▶ _Fragmento seleccionado_:
::::::

Las playas de Rohmer

La escena sobre la arena

…que en esta ciudad junto al mar,
cualquier cosa puede pasar…”.
(La Habitación Roja)

 

La forma en que nos relacionamos con los maestros de la historia del cine podría compararse a la que sostiene el amor en una pareja formada por una adolescente y un cuarentón: algo exclusivamente emocional, en la que todo queda reducido a una relación íntima ejercitada alrededor de una gimnasia sentimental que no encuentra solución a su ecuación más allá de la propia relación. Acudir a Rohmer, como a John Ford o Jean Eustache, supone enfrentarse a otro tiempo, a otra edad y a una montaña de prejuicios que deben ser derribados película a película, con un arduo trabajo sobre el que no cabe la influencia de la época desde la que se mira y las modas que la definen. Es decir, solamente se puede acceder a ellos estableciendo un vínculo desde el anacronismo de sus obras.

La monumental obra de Eric Rohmer, al igual que una vertiente del cine francés preocupada por no acabar siendo extranjera de sí misma, está rodeada de una serie de tópicos nacidos de la falsa creencia de que manejar un imaginario común implica su puesta en escena de una manera similar. Colocarla, por ejemplo, en la misma trinchera que la de Garrel u Honoré por dibujar trayectos amorosos en un París icónico, es cometer el mismo error que denominar a Richard Linklater o David Gordon Green cineastas indies por sus tímidos y eventuales acercamientos a un freakismo made in USA fácilmente reconocible.

Superar en Rohmer la etiqueta definida por la preposición de calidad que acompaña al gentilicio de Francia, supone descubrir con sorpresa que los arquetípicos pequeño-burgueses acomodados que hablan de forma muy pedante son en realidad jóvenes independientes, que viajan en transporte público, viven en casas prestadas por sus amigos, exponen puntos de vista sobre la vida mientras pasean por calles, parques, plazas o museos y que, además, pasan o tratan de pasar la mayor parte de su tiempo de vacaciones.

::::::

▶ _Información proporcionada_:
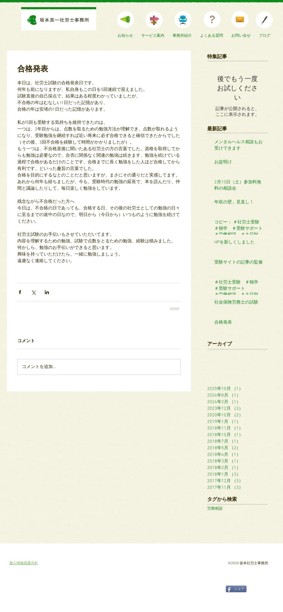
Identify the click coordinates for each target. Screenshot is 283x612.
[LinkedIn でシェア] (46, 292)
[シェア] (236, 589)
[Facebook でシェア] (20, 292)
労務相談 (215, 508)
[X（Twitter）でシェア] (33, 292)
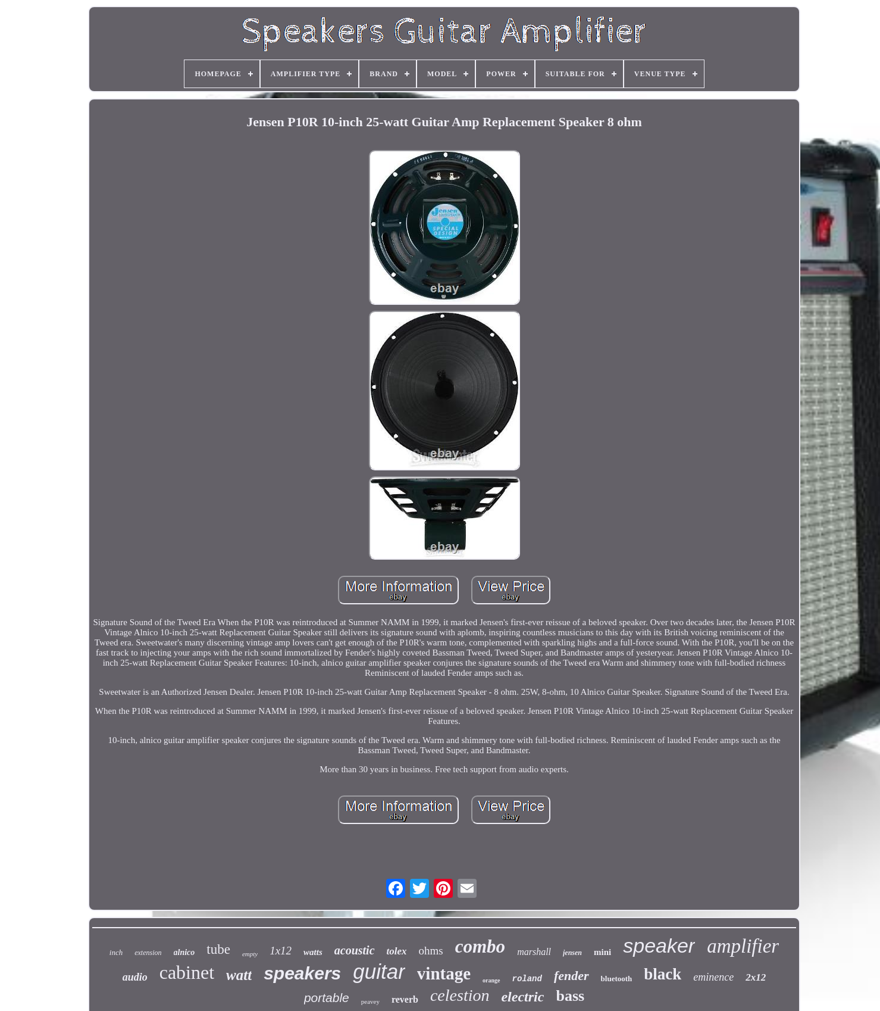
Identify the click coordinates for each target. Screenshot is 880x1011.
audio (135, 977)
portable (326, 997)
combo (480, 946)
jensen (572, 952)
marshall (534, 952)
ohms (431, 950)
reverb (405, 999)
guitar (379, 971)
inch (116, 952)
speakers (302, 973)
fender (571, 975)
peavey (370, 1001)
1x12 (281, 950)
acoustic (354, 950)
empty (250, 953)
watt (239, 975)
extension (147, 952)
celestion (460, 995)
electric (522, 996)
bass (570, 995)
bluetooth (616, 978)
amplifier (743, 946)
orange (491, 980)
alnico (184, 952)
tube (218, 949)
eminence (713, 977)
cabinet (186, 972)
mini (602, 952)
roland (527, 979)
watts (312, 952)
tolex (397, 951)
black (662, 974)
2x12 (756, 977)
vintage (444, 973)
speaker (659, 945)
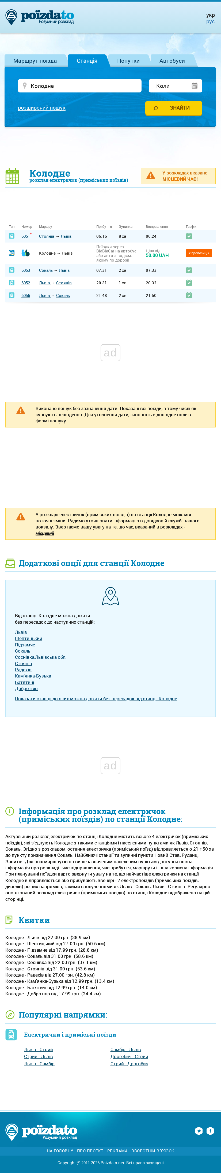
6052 (25, 283)
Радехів (23, 670)
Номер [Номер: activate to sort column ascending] (26, 227)
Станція (87, 60)
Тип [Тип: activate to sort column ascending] (11, 227)
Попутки (128, 60)
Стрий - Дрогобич (129, 1064)
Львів (66, 236)
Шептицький (28, 639)
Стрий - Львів (38, 1057)
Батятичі (24, 682)
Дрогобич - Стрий (129, 1057)
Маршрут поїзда (35, 60)
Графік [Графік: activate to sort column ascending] (191, 227)
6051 (25, 236)
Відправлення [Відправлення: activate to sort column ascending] (157, 227)
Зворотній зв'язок (152, 1151)
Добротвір (26, 689)
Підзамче (25, 645)
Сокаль (46, 270)
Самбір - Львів (125, 1050)
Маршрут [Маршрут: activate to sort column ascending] (46, 227)
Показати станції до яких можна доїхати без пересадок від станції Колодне (96, 699)
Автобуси (172, 60)
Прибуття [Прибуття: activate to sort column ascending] (104, 227)
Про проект (90, 1151)
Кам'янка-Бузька (33, 676)
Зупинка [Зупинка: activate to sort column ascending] (125, 227)
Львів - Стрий (38, 1050)
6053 (25, 270)
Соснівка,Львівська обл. (41, 657)
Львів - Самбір (39, 1064)
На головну (60, 1151)
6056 (25, 296)
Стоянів (47, 236)
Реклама (117, 1151)
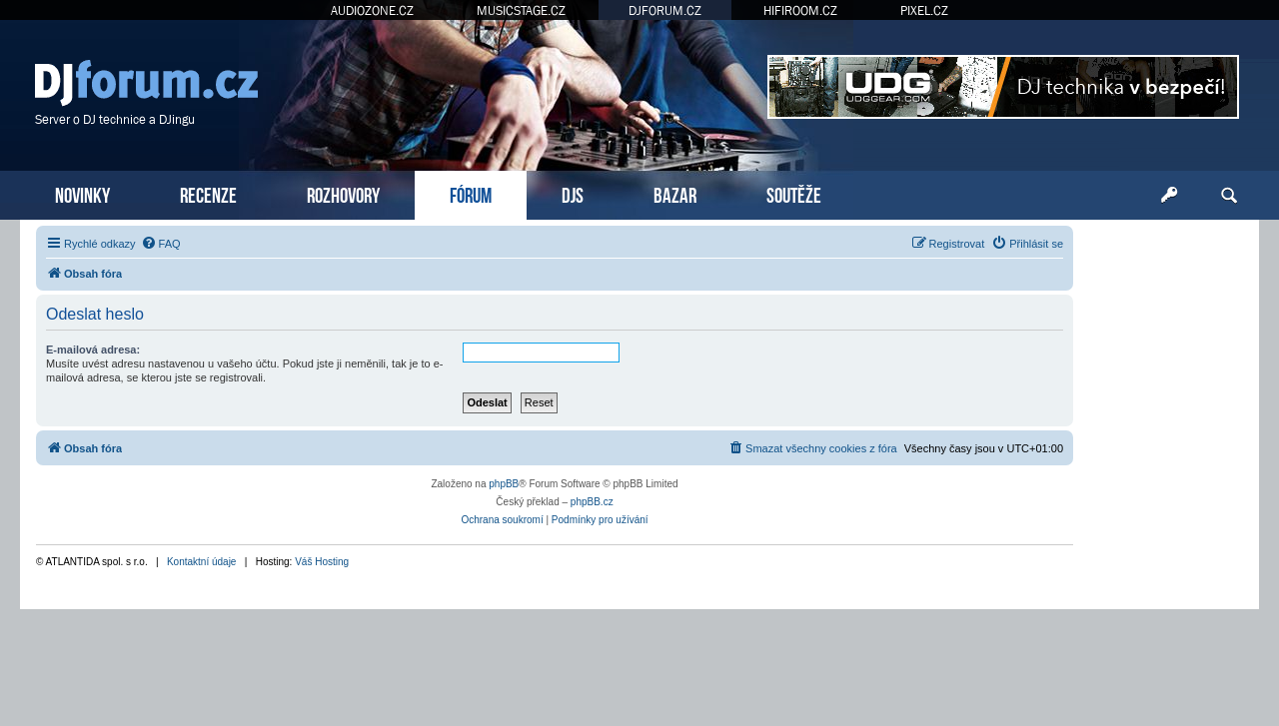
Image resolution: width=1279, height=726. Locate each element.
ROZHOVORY (343, 193)
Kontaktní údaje (202, 561)
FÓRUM (471, 193)
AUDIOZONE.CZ (372, 10)
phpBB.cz (592, 501)
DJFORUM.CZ (665, 10)
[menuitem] (161, 244)
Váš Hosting (322, 561)
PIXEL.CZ (924, 10)
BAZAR (674, 193)
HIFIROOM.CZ (800, 10)
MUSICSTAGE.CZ (521, 10)
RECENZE (208, 193)
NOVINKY (82, 193)
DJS (573, 193)
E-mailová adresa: (93, 350)
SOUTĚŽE (793, 193)
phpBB (504, 483)
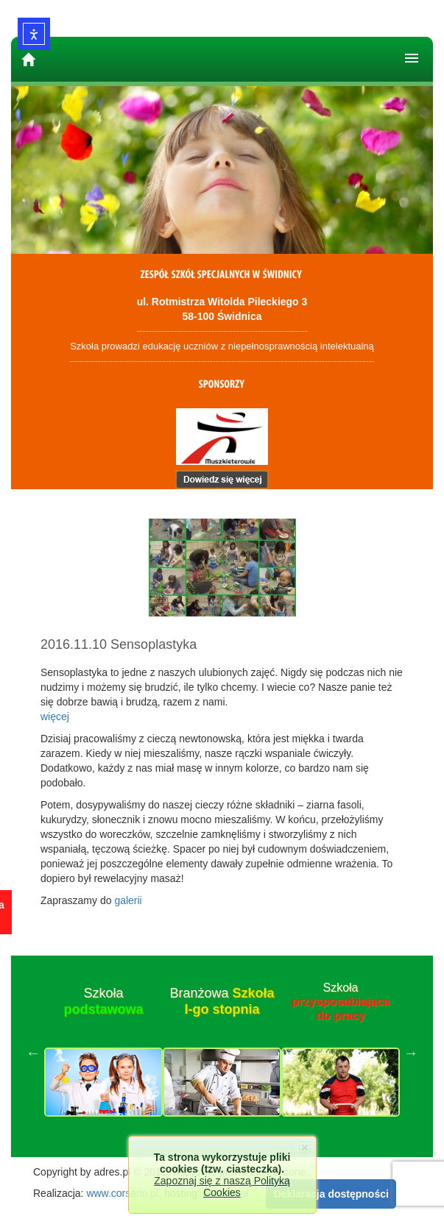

::::::

▶ _Qué hacer_: Transcribe sin cambios todo lo que va desde "La monumental obra" hasta "USA fácilmente reconocible." en el fragmento seleccionado. Los ítems no guardan relación con el fragmento seleccionado.

▶ _Respuesta_:
La monumental obra de Eric Rohmer, al igual que una vertiente del cine francés preocupada por no acabar siendo extranjera de sí misma, está rodeada de una serie de tópicos nacidos de la falsa creencia de que manejar un imaginario común implica su puesta en escena de una manera similar. Colocarla, por ejemplo, en la misma trinchera que la de Garrel u Honoré por dibujar trayectos amorosos en un París icónico, es cometer el mismo error que denominar a Richard Linklater o David Gordon Green cineastas indies por sus tímidos y eventuales acercamientos a un freakismo made in USA fácilmente reconocible.